Jock Brandis and Randy Shackelford both work for Full Belly Project, a nonprofit based in Wilmington, NC that designs and produces income-generating agricultural technologies for farmers in the U.S. and abroad. They will put their peanut shelling technology to work in Zambia as they educate farmers on the negative health and production impacts of aflatoxin infestation in peanuts and provide training in post-harvest handling and storage techniques that will help reduce aflatoxin levels in their peanuts. Brandis will work with the Chipata District Farmers Association and Shackelford will work members of the Community Oriented Development Program.
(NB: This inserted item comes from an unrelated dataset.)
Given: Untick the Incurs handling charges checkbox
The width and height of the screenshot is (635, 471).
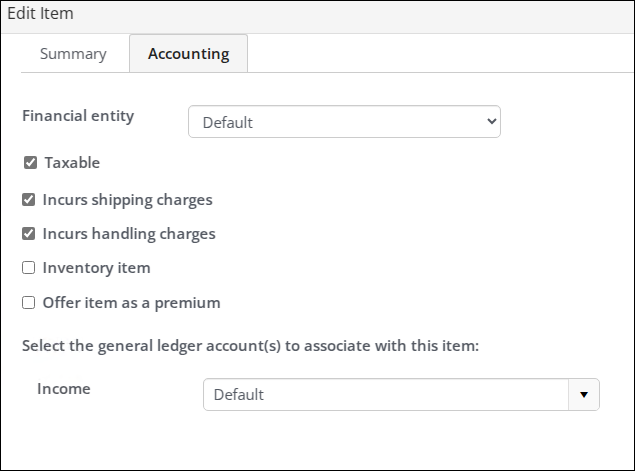Looking at the screenshot, I should coord(29,234).
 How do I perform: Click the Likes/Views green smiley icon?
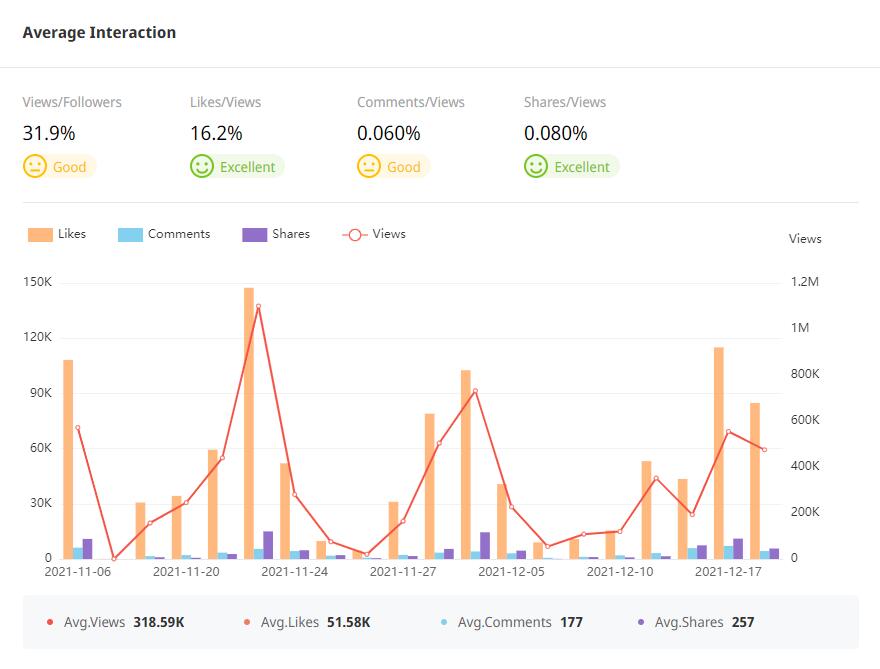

Both the Chiapata District Farmers Association and Community Oriented Development Program have had NCBA CLUSA Farmer-to-Farmer volunteers before. Those volunteers helped the organization register as a cooperative in Zambia, as well as trained producers on marketing their products in 2013. With this history with Farmer-to-Farmer, the organizations requested the current assignments, knowing they would get the right expertise.
The USAID-funded Farmer-to-Farmer program sends American farmers and agribusiness professionals on 2-3 week agricultural development assignments, promoting sustainable economic growth and agricultural development worldwide.
Volunteer technical assistance from U.S. farmers, agribusinesses, cooperatives, and universities helps smallholder farmers in developing countries improve productivity, access new markets, and conserve environmental and natural resources. NCBA CLUSA’s Farmer-to-Farmer volunteers work in Senegal and Zambia with farmers, producer groups, rural businesses and service providers.
We will catch up with Jock and Randy when they return, and are excited to be sending expertise and Farmer-to-Farmer volunteers back to Zambia!